Good Neighbors

As the world changes around us, I’ve been asking myself, “What can we learn from the river right now?”

Rivers make great teachers. Turning to them for answers is only logical.

Seems we’re “jello-walking” now, taking tentative steps forward, stabilizing for two seconds, then feeling everything go all wiggly again under our feet.

What keeps coming up for me are age-old rules of living in peace on water.

River, rival—both words have their roots in the Latin rivalis, meaning, “to use the same stream.” Those who use the river for a given purpose necessarily conflict with other users, other lives . . .

. . building the bank higher on one side of the stream simply spirals flow toward the other, where banks are often less fortified . . . raising riverbanks simply requires more banks to be built up in response.

— from Sacrament: Homage to a River (Heyday Books, 2013), photographs by Geoff Fricker, prose by Rebecca Lawton

When we put ourselves first, we do things like raise levees without talking to our streamside neighbors. Maybe we don’t consider how elevating banks on our side will change the way currents hit them.

Or how young folk on the opposite shore will be watching and learning.

Often we lose turf as a natural consequence of protecting our possessions without regard to others.

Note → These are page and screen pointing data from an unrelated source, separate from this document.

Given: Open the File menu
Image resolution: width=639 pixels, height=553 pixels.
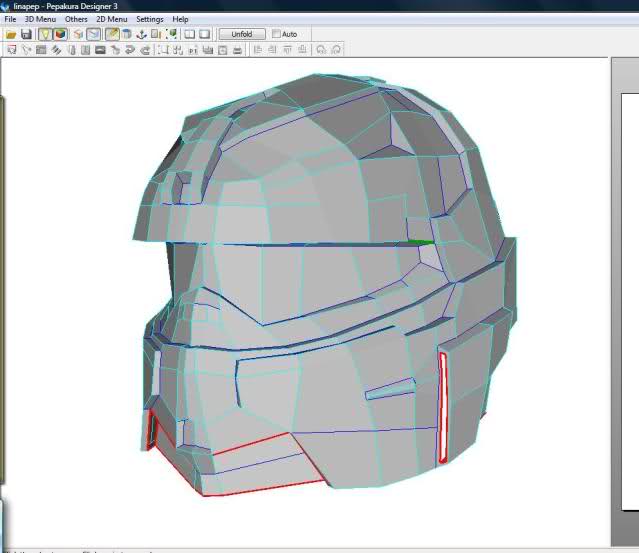Looking at the screenshot, I should (10, 19).
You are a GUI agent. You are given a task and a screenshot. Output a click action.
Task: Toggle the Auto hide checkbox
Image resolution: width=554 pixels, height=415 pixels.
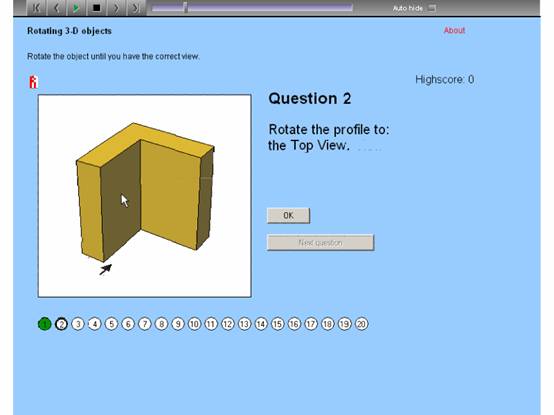pyautogui.click(x=432, y=8)
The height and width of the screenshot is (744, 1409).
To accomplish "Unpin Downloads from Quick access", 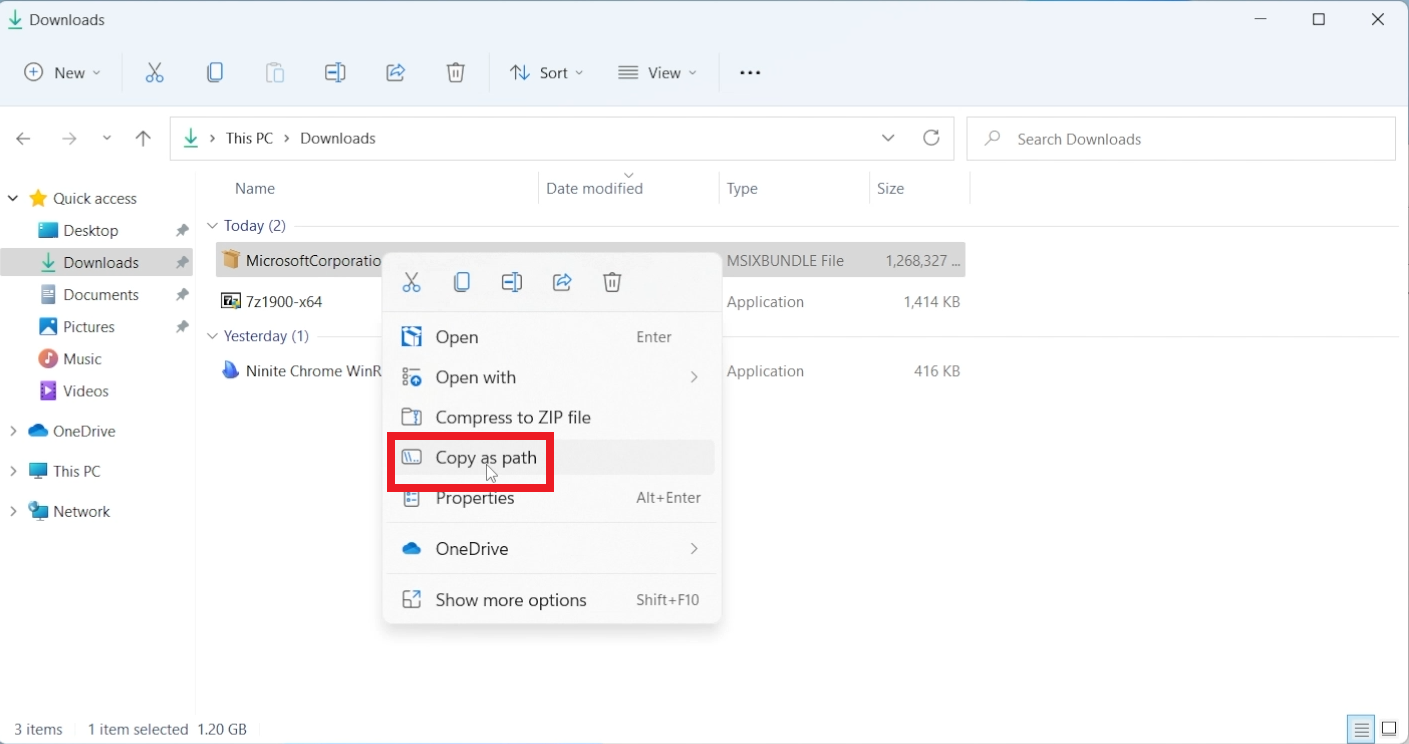I will coord(181,262).
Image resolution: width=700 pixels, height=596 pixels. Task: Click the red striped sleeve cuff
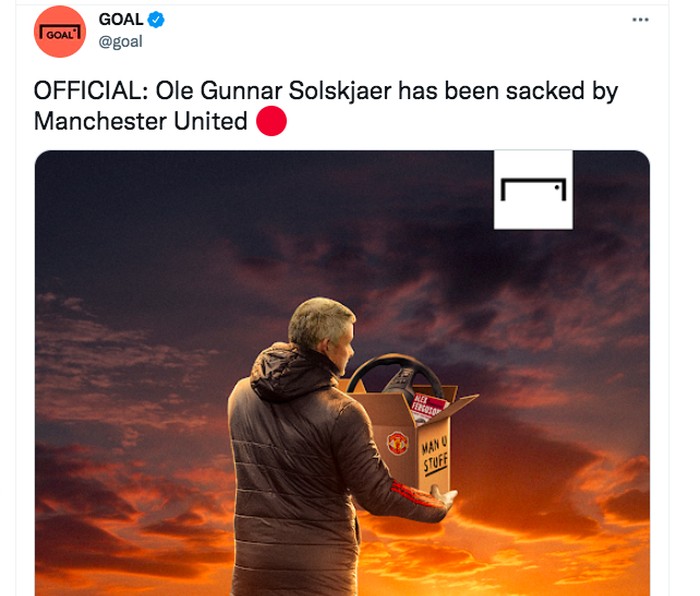(x=413, y=494)
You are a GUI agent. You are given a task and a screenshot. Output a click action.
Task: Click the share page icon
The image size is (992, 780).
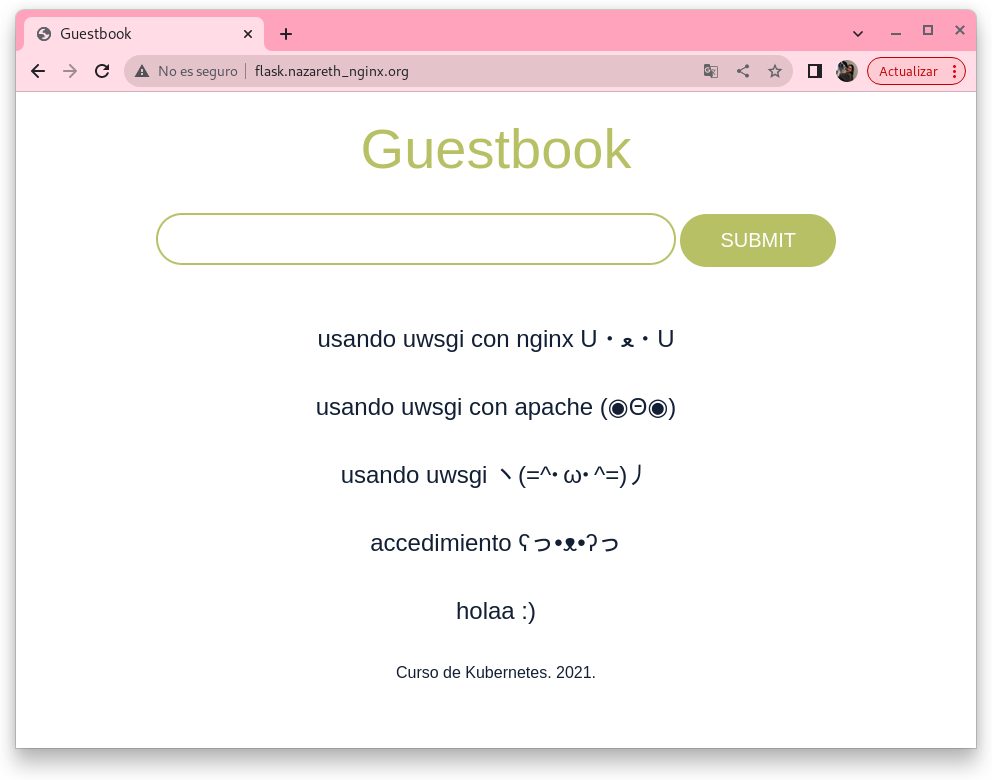(743, 71)
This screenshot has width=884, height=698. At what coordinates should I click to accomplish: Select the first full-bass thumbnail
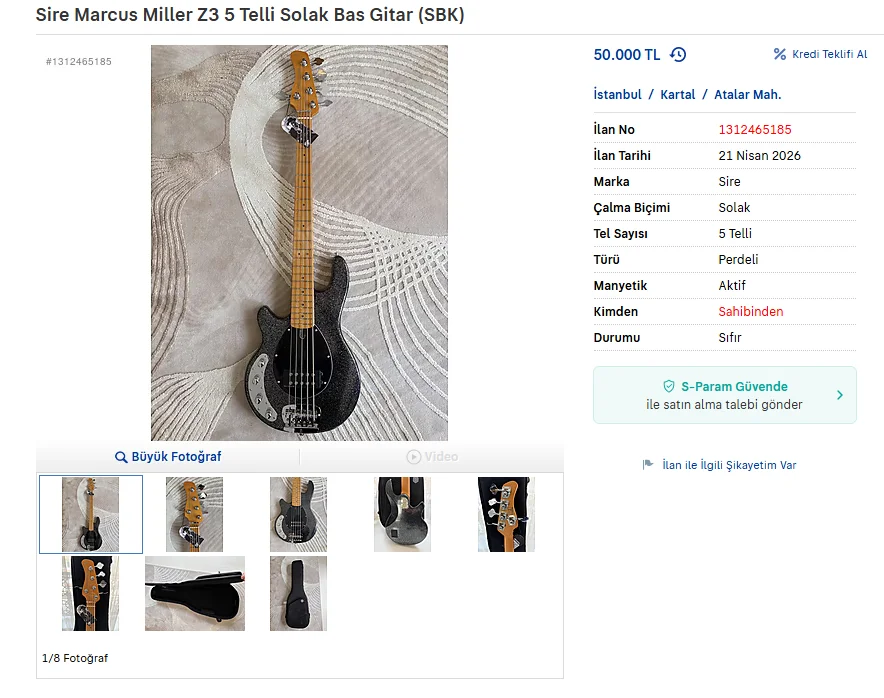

Then the river, in her wise way, sends changes across the water and farther downstream, and—eventually—the streambed’s entire profile has to adjust. Changes work back upstream, as the system seeks equilibrium.

Acting in self-motivated ways, a neighbor might unwittingly destroy his own real estate. It may happen a little at a time, but he does destroy it.

When we try to pick out anything by itself, we find it hitched to everything else in the Universe.
Scottish conservationist and writer John Muir

The river shows us: there’s nothing great or first about acting just for ourselves. Doing so brings only trouble for others now and us later—or all at once. We see it happen every day in watersheds, neighborhoods, and nations.

The planet is a system. I don’t have to remind you of this. The river, too, is a world. Here, everyone and everything are hitched; our actions cause reactions on the river and in its floodplain, on the globe and in our universe.

We may not have all the answers, but I do believe the river does. Now is a good time to remember that we all inhabit this one, united, watery neighborhood. We can’t live here well without tending our neighbors.

With love and water,


Get a copy of Reading Water: Lessons from the River (Capital Books, 2002).

1 Comment

  1. Yes, yes, and yes! The river teaches if we learn; otherwise she’s just going along doing what she does. I love this about raising banks without regard to the river and her neighbors. Same is true of the ocean–you put a breakwall in front of your property and the neighbor’s yard disappears. It’s beyond time to consider others.